Weeks after healthcare workers announced their ballot proposal, another ballot proposal was launched that would phase in a $15 minimum by 2020 and expand paid sick leave for all workers from three to six days per year.
While there is broad consensus among Democrats about the need for a higher wage, there is no agreement on how quickly or to what level the wage should rise — and whether it should apply to all workers.
A bill by Sen. Mark Leno (D-San Francisco), would raise the statewide minimum to $13 per hour by 2017, and include automatic increases in future years. That measure cleared the state Senate earlier this year, but was held in the Assembly Appropriations Committee. At the request of Assembly Democrats, the state’s legislative analyst is preparing a report on a number of potential minimum-wage proposals, and looking at the fiscal and policy impacts of the various ideas.
The Brown administration has expressed its concerns about Leno’s plan. While Gov. Jerry Brown has not commented on the bill, the measure received a scathing rebuke in a Department of Finance analysis.
The analysis noted that government is one of the largest employers of minimum-wage workers.
In its review of Leno’s proposal, the Department of Finance found that the wage hike could cost the state as much as $3 billion per year once it is fully implemented. Most of those costs – about $2 billion — would come in the form of higher wages for in-home support workers who provide care to low-income elderly, blind or disabled people.
The administration’s concerns went beyond just the workforce cost to government. “The net impact of an increased minimum wage on California’s economy and state budget is likely to be negative,” the administration analysis said. “For the economy, losses from higher production costs to businesses would … lead to slower employment growth.”

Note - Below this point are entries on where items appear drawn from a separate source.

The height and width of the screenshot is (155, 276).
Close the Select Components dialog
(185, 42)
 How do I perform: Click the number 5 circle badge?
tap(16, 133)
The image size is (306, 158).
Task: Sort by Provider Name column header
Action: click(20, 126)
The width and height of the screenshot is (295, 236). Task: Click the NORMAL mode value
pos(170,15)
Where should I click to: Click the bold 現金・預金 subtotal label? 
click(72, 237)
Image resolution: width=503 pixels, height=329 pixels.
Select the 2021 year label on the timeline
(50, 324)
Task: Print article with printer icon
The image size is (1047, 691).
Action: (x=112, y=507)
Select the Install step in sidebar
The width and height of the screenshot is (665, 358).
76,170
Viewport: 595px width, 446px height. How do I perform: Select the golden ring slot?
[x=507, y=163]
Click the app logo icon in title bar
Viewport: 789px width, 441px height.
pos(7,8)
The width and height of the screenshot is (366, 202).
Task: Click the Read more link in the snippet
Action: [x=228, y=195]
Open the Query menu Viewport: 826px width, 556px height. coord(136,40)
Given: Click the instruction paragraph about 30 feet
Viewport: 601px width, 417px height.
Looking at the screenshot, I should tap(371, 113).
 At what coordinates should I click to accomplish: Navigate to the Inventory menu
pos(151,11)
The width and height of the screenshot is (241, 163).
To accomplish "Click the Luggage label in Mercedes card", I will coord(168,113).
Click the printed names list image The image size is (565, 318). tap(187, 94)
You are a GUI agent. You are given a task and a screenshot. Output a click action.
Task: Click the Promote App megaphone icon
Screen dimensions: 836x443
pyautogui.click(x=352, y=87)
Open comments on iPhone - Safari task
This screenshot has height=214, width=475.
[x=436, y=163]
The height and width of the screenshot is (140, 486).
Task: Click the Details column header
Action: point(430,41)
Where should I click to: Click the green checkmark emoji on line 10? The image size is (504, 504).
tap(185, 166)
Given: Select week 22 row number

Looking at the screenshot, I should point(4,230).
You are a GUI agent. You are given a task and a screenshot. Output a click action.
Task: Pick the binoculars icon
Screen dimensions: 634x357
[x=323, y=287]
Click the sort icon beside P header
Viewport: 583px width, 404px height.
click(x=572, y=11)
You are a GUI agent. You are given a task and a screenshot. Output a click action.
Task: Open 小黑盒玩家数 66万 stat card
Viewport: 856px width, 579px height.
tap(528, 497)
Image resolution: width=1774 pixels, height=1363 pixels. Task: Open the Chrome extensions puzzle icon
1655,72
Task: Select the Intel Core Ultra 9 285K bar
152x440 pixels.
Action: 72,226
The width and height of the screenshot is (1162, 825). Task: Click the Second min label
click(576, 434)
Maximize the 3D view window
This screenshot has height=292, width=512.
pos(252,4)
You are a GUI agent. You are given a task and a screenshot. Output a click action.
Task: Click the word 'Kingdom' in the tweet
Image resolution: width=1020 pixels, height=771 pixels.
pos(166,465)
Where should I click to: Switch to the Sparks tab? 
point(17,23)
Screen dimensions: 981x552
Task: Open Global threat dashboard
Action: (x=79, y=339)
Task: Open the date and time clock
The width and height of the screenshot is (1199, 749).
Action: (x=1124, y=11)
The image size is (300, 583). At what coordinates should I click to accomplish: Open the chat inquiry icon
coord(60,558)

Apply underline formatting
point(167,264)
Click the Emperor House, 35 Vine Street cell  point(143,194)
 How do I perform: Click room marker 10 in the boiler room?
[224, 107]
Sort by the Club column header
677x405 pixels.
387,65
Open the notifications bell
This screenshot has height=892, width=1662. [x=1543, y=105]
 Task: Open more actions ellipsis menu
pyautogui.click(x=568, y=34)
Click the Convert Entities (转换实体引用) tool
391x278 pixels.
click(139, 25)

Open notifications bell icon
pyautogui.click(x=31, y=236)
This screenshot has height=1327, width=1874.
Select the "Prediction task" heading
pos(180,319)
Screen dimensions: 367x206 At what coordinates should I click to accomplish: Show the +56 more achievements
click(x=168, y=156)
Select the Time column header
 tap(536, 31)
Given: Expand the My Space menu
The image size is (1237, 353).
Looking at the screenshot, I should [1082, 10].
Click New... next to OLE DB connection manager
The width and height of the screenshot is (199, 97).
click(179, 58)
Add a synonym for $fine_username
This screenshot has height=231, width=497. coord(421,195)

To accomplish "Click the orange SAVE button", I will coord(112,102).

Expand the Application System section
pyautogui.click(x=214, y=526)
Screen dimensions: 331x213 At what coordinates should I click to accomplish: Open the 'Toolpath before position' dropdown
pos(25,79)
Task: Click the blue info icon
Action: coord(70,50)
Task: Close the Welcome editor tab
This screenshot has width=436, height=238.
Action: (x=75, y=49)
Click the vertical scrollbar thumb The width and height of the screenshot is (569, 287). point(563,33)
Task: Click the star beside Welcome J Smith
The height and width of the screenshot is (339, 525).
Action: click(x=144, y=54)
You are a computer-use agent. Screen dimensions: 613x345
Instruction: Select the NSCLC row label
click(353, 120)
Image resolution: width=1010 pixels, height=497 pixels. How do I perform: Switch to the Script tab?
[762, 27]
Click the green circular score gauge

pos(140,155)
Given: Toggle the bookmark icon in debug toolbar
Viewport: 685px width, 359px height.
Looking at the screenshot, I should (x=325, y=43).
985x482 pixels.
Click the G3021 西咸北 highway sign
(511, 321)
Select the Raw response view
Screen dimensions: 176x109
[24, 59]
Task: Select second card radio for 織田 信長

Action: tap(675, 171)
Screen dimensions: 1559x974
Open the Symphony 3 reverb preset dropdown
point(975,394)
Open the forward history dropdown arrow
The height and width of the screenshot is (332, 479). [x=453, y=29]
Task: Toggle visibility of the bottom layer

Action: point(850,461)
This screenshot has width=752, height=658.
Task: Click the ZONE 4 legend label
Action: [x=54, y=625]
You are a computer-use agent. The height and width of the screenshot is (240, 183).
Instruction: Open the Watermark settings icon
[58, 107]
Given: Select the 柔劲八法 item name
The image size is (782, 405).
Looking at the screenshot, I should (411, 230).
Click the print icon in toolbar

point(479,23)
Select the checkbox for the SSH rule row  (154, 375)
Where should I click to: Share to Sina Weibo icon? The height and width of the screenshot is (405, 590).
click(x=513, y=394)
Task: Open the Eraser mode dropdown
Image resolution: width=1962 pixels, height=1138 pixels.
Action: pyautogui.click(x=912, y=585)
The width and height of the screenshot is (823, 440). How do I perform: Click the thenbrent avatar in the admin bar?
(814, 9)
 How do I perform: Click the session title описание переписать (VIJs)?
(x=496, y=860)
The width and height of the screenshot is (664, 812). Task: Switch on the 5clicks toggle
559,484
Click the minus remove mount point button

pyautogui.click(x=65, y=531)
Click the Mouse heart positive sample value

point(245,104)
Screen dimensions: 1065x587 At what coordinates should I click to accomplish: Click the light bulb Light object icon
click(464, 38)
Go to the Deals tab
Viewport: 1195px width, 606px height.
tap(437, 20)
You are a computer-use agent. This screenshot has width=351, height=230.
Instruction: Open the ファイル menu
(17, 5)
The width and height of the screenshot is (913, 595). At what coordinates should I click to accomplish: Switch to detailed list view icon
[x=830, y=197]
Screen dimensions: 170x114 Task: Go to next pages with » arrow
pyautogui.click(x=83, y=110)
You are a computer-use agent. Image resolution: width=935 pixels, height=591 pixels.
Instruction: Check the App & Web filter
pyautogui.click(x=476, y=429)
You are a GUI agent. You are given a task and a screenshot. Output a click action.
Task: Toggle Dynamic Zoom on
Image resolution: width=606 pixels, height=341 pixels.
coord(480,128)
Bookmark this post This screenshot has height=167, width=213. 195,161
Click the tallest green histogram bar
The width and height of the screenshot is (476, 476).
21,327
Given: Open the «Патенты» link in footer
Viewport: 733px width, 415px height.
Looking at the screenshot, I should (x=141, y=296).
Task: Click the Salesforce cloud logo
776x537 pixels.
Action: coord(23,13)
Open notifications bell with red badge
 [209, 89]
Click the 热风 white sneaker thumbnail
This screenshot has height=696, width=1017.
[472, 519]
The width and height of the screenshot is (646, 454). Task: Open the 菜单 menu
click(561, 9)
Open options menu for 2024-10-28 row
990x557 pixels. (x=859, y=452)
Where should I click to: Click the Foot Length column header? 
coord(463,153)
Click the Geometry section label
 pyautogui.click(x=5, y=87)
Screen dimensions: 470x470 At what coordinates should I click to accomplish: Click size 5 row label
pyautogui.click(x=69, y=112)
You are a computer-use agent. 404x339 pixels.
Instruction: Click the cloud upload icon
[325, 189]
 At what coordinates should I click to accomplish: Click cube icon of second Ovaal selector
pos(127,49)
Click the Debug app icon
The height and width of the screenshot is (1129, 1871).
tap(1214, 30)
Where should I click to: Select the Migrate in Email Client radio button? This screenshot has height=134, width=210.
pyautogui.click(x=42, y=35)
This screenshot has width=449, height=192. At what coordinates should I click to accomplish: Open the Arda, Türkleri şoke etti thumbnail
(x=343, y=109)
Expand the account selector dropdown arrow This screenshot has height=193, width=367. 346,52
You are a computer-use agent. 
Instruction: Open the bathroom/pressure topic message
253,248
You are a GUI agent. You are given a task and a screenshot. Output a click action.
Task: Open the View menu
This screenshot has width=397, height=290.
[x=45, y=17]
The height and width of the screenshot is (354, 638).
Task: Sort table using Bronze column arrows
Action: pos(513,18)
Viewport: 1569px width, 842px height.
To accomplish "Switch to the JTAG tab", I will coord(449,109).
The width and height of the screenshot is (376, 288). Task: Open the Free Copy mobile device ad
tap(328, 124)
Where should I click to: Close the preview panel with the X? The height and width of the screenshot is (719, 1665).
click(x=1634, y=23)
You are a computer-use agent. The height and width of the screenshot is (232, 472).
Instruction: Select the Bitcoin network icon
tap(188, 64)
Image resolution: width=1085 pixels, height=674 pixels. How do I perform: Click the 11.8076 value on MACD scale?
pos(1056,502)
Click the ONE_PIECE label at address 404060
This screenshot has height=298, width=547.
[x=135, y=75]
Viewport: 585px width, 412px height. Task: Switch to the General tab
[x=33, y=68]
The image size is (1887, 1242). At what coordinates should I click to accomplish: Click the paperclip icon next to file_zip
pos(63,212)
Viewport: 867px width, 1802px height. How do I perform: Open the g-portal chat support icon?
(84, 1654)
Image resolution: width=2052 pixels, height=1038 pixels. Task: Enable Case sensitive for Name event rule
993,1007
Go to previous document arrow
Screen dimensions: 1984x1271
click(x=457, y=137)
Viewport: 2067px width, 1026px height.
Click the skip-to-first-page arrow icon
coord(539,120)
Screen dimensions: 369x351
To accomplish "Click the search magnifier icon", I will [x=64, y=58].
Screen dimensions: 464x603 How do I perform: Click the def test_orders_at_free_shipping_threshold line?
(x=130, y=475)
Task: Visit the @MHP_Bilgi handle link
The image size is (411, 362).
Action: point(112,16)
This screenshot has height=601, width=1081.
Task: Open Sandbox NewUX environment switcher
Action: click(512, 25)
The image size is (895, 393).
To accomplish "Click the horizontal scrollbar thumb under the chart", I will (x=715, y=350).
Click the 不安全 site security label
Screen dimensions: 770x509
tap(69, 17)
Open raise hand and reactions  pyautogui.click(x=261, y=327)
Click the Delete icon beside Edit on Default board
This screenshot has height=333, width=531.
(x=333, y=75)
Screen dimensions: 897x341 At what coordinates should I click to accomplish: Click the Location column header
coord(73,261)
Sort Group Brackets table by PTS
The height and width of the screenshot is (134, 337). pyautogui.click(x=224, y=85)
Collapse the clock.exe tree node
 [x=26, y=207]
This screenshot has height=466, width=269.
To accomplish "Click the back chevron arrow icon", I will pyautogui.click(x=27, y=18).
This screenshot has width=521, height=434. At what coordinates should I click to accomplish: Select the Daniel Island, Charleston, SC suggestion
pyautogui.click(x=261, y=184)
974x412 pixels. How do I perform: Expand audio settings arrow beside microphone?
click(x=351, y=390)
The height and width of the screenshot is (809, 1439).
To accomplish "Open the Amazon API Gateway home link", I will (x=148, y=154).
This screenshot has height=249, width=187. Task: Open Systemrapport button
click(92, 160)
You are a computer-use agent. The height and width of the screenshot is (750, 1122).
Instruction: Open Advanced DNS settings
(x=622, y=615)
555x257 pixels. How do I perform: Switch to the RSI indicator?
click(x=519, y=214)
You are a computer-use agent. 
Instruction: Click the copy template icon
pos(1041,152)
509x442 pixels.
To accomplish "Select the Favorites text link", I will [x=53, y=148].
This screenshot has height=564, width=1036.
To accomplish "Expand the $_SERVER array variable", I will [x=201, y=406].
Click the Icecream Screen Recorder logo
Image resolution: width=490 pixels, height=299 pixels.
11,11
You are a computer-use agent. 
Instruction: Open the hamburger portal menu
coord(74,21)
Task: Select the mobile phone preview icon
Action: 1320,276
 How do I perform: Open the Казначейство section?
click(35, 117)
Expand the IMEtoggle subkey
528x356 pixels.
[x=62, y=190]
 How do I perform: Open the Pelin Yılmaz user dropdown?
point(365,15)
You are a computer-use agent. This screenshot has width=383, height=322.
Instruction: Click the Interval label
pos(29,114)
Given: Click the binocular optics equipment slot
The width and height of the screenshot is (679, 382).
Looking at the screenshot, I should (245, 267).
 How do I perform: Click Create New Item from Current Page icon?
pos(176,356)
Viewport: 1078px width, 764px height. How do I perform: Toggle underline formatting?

That assertion is the source of much debate.
Business groups say the higher the minimum wage is raised the more job losses and higher prices Californians will see. “The impacts of these dramatic wage increases can be seen in cities such as San Francisco and Oakland, where businesses have had to increase prices and implement automation” to replace workers, said Janna Haynes , a spokeswoman for the California Restaurants Association. The minimum wage in San Francisco and Oakland is $12.25 an hour.
On the other side, a recent study from UC Berkeley concluded a higher minimum wage would put more money in the pockets of low-wage workers who would be more likely to spend it, thus helping the state’s economy. In addition, the study found, increased costs to government would be covered by savings on social programs, as higher-paid minimum-wage workers would rely on fewer government services to make ends meet.
Amid the hodgepodge of local proposals and $15 ballot initiatives, Leno acknowledged that those efforts may help clear a political path for his more modest legislative proposal.
“We’re in an extreme time and people get it,” Leno said, noting the Field Poll that found strong support for a $15 minimum. “If we do not get our bill signed, there is a good chance an even higher minimum wage will be on the statewide ballot in 2016.”
Leno says he is open to an idea by Assemblyman Jimmy Gomez (D-Echo Park) that some parts of the state should have a higher minimum wage than others. But the floor, he says, must be set at a reasonable level, and Leno argues $10 per hour is too low for any California worker.
“Our premise is to ensure that no one employed full-time earns a poverty wage,” he said. “Even in Fresno, or Bakersfield, or Eureka.”
Anthony York is a former Los Angeles Times reporter and is currently publisher of the Grizzly Bear Project.